What are blue light glasses, and are they better than computer glasses?


computer glasses


Blue light glasses are an umbrella term for any glasses that filter blue light.  

There are two types of blue light glasses: daytime and nighttime/evening. 

  • Daytime blue light glasses: These are designed to be worn during the day for protection from blue light from electronic devices. They can help reduce eye strain and fatigue, improve visual clarity, and increase productivity. Thus daytime blue light glasses are the same thing as computer glasses.

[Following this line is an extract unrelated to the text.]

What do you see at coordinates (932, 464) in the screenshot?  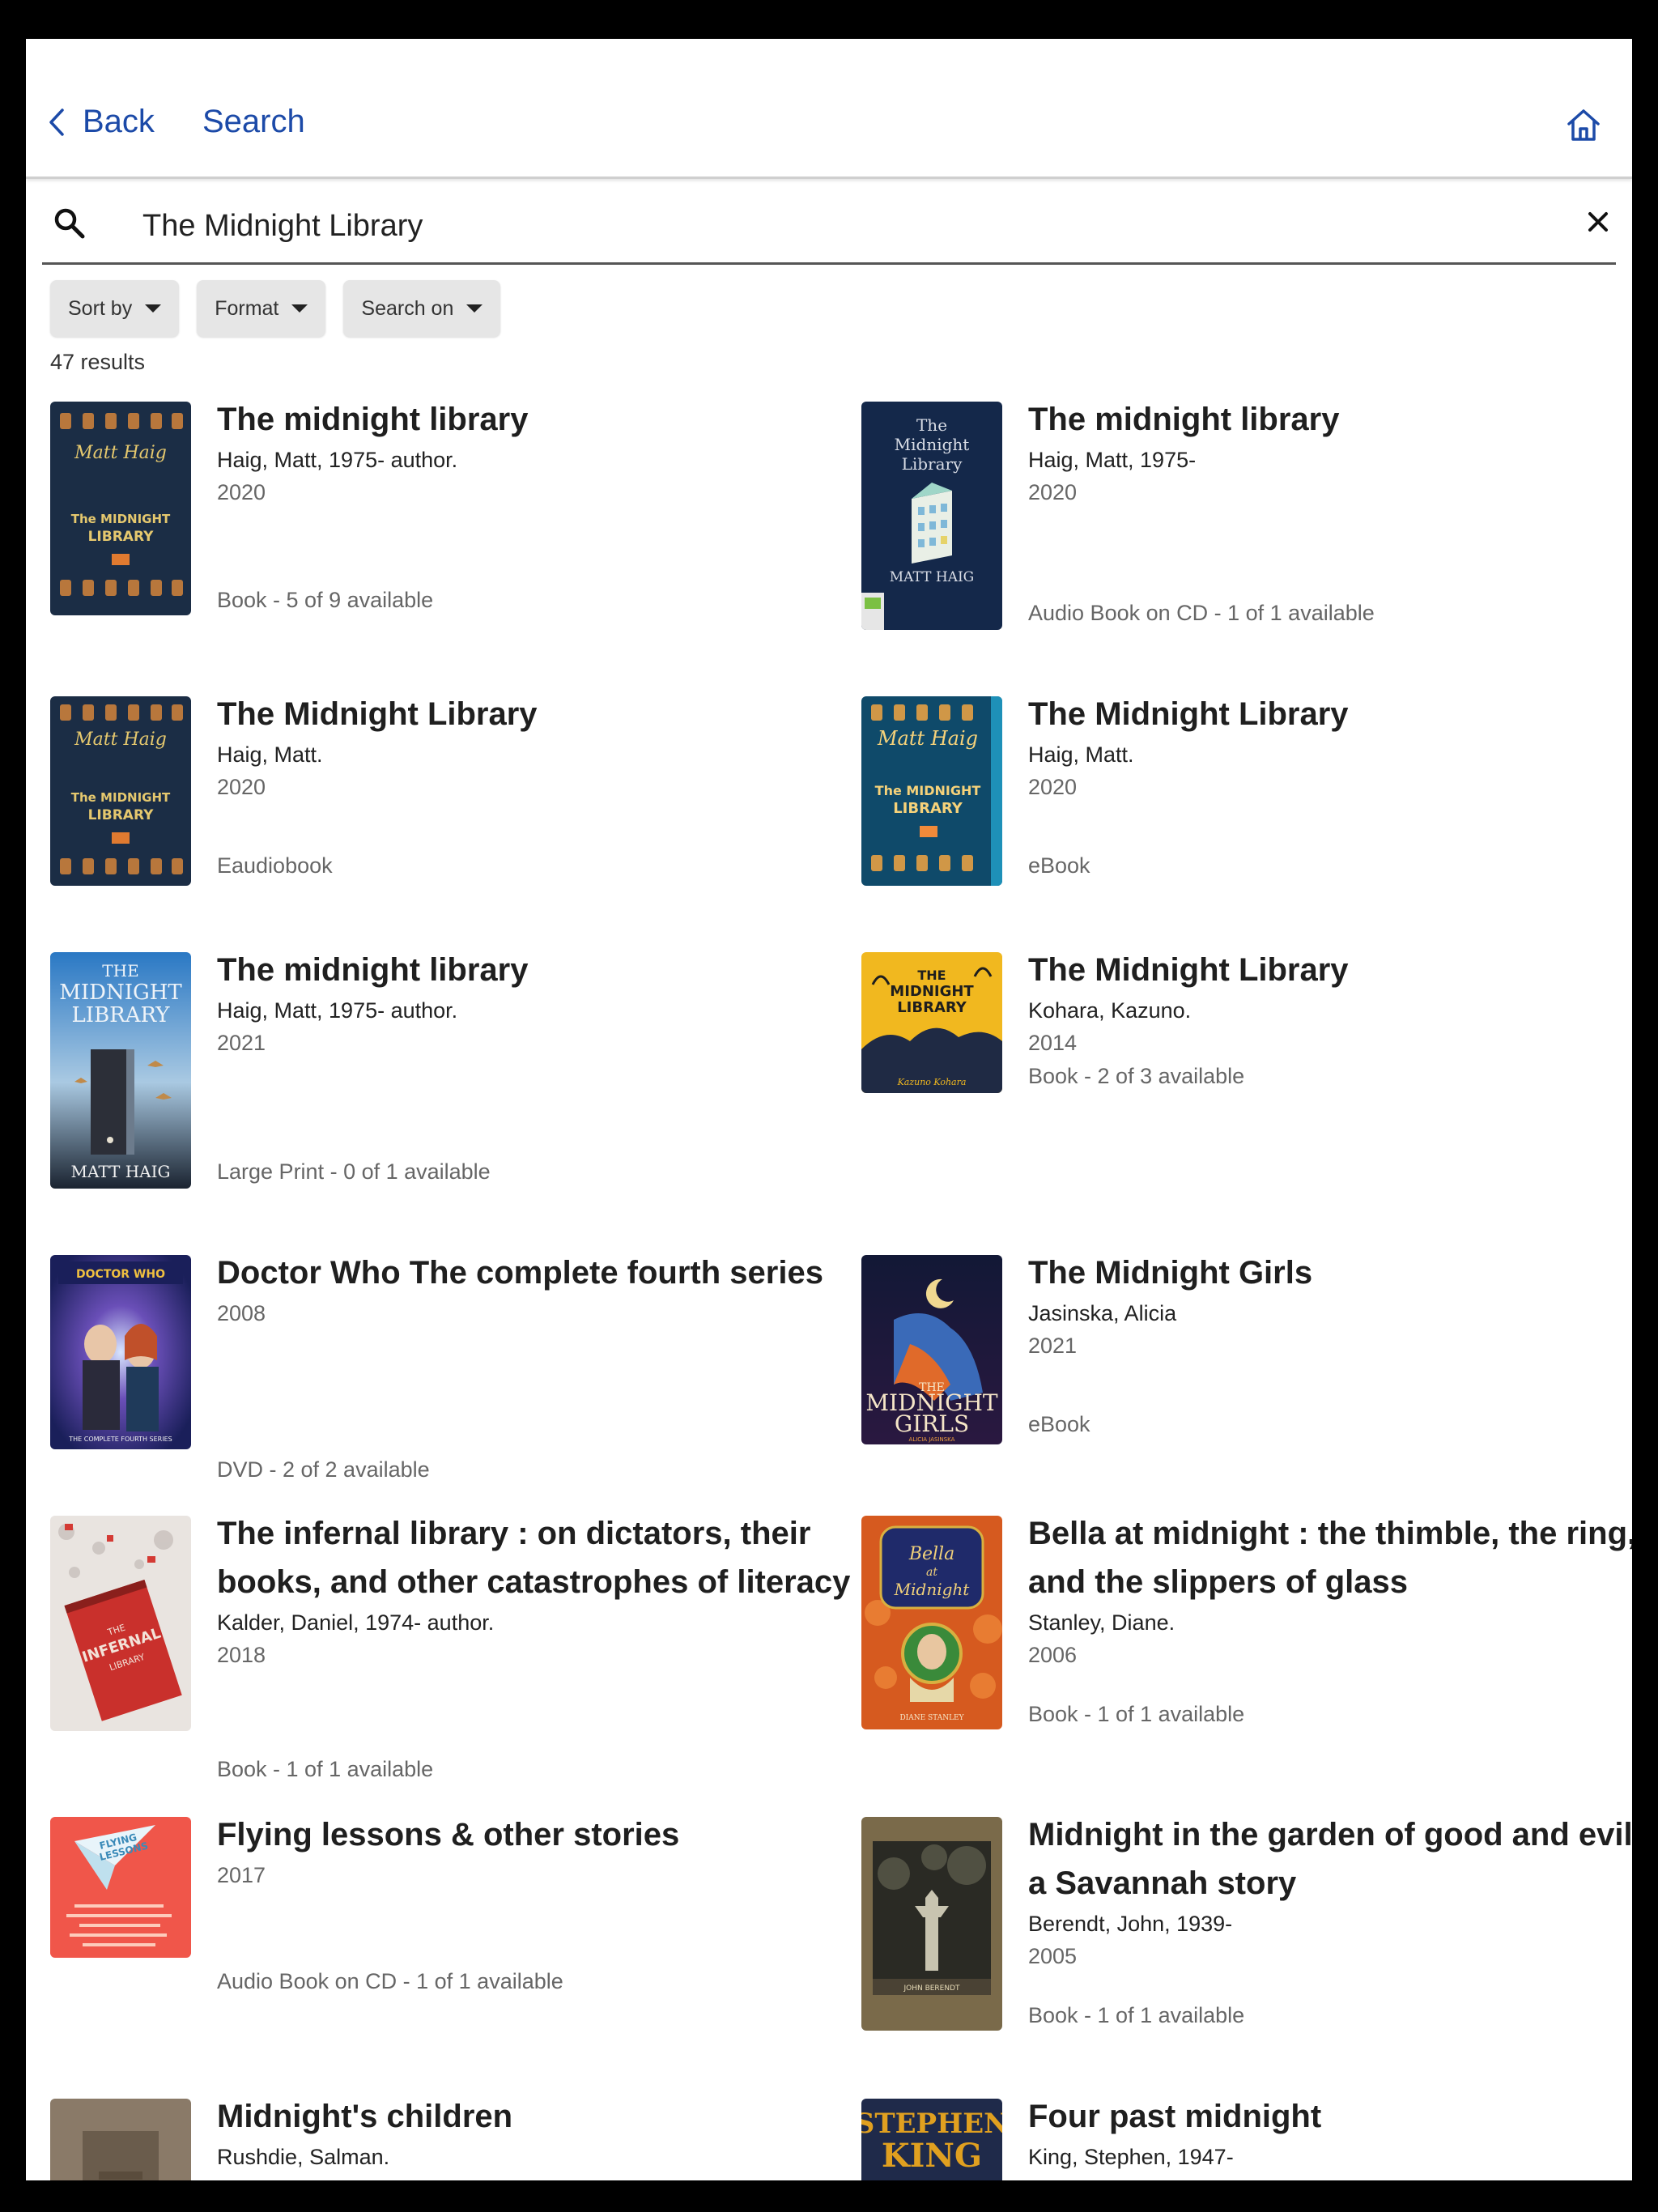 I see `cover-text: Library` at bounding box center [932, 464].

  • Nighttime + Evening blue light  blocking glasses: These tinted glasses are designed for evening and nighttime use. They have an orange or red tint that blocks blue light rays completely. They are to be used after sundown because humans are not naturally supposed to be exposed to any amount of blue light after sunset. Even the slightest exposure to blue light can activate the retinal cells in our eyes and stop melatonin production, the hormone responsible for promoting a night of deep and restful sleep. Continuous exposure to blue light after sundown can disturb the sleep-wake cycle and make it difficult to fall asleep in the long run. Tinted lenses mimic the conditions of nature by blocking all artificial blue light and regulating a regular sleep-wake cycle, thus promoting good eye health and sleep.

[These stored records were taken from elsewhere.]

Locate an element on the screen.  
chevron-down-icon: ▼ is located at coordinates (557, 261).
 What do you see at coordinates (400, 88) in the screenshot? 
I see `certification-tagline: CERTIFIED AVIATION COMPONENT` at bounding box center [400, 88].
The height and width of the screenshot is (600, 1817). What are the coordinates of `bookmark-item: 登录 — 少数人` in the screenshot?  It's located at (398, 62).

Conclusion: computer glasses or blue light glasses, which is better?

Go for computer glasses/daytime blue light glasses if: you use screens a lot and you’re looking for relief from sore/dry eyes, headaches, fatigue or blurred vision

Go for Night-time blue light blocking glasses if: You use screens at night and have trouble falling asleep on time.

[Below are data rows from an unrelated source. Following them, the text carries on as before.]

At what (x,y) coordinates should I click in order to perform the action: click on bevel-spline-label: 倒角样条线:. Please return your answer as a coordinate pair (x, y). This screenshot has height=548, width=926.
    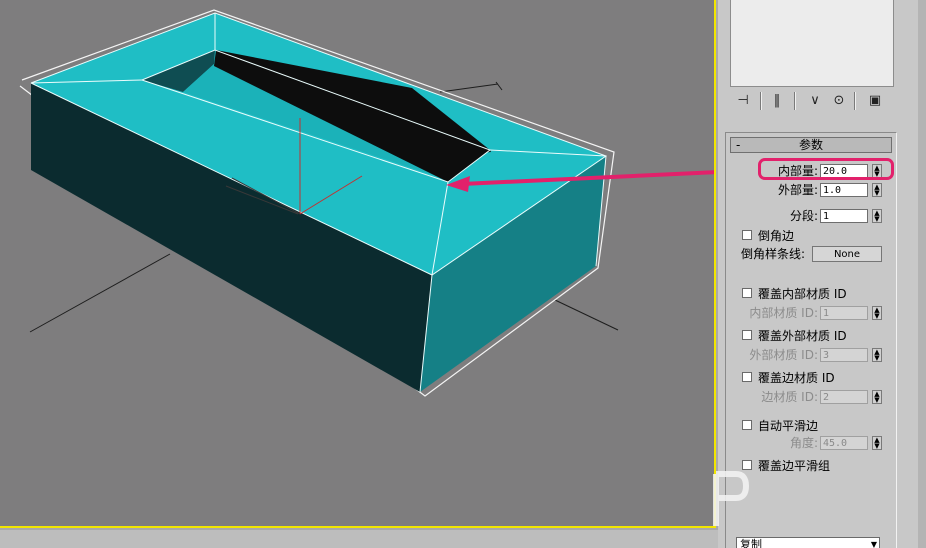
    Looking at the image, I should click on (774, 254).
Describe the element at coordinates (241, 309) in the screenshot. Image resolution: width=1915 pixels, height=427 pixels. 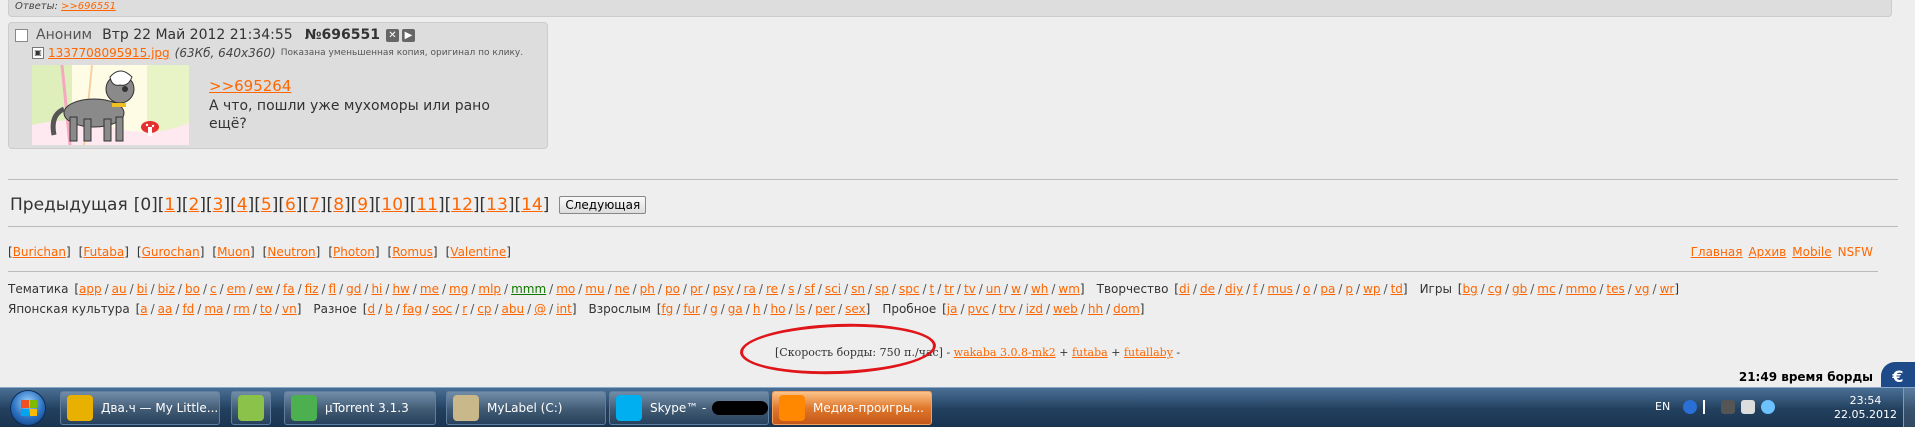
I see `board-link: rm` at that location.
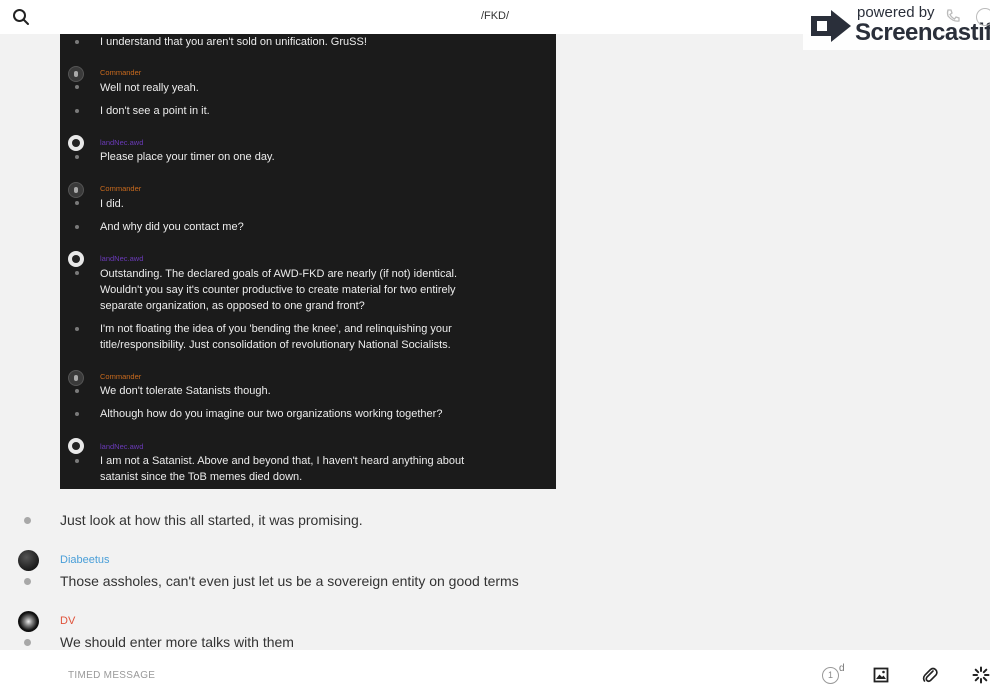 This screenshot has height=700, width=990. Describe the element at coordinates (983, 17) in the screenshot. I see `info-icon` at that location.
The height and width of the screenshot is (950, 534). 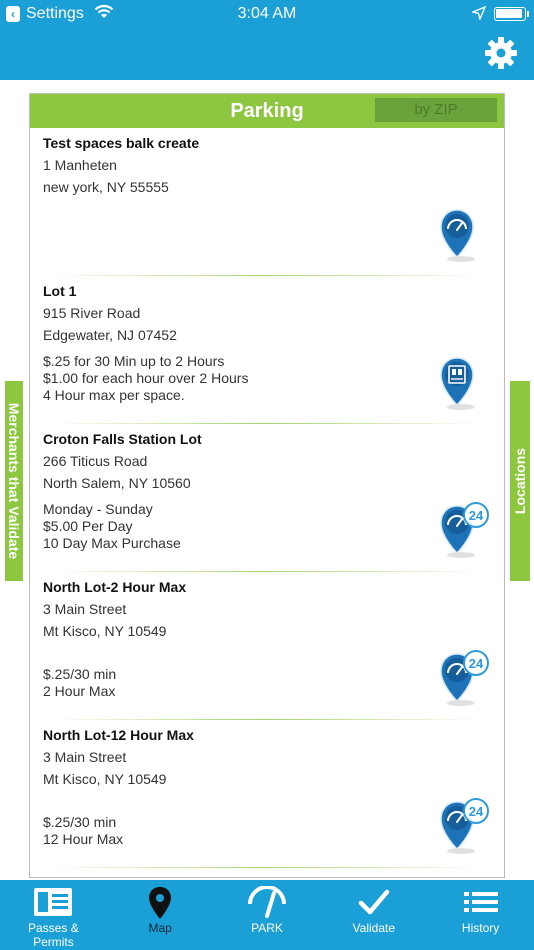 I want to click on pay-station-marker-icon, so click(x=467, y=383).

What to look for when choosing blue light glasses or computer glasses?

When buying blue light glasses it’s essential to do your research. Not all glasses are created equal, and many available online won't provide noticeable benefits. Many cheap glasses found online don't filter the correct wavelengths of blue light. There are several things to consider to ensure you get the best product for your needs. 

  • First, determine the lens color you need based on when you'll be wearing the glasses. Clear or yellow lenses with a mild filter are appropriate for daytime use, while red or amber lenses with a strong filter are better for nighttime use. Refer to our lens colour guide here.
  • Next, ask for a transmittance spectrum report or spectrophotometer report to get a scientifically accurate understanding of which wavelengths the lens filters. For daytime glasses, ensure that the lens filters the 400-500nm range by at least 50%. For nighttime glasses, ensure the lens filters 100% blue & green light in the 400-550nm range. Any less than this and you won’t see benefits
  • Lastly, ensure that the glasses protect against the peak wavelength of blue light at 455nm. All of BlockBlueLight’s glasses have a special pigment added to protect against this range.

Regarding products that impact your health, it's always better to be safe than sorry. The light entering your eyes can significantly impact your overall health, including your eyesight, hormones, mood, appetite, and sleep patterns. At BlockBlueLight, we prioritize creating products that work with your body and the natural rhythms of nature. We individually test all our blue light glasses using a lab-grade spectrophotometer and include the report in the product descriptions.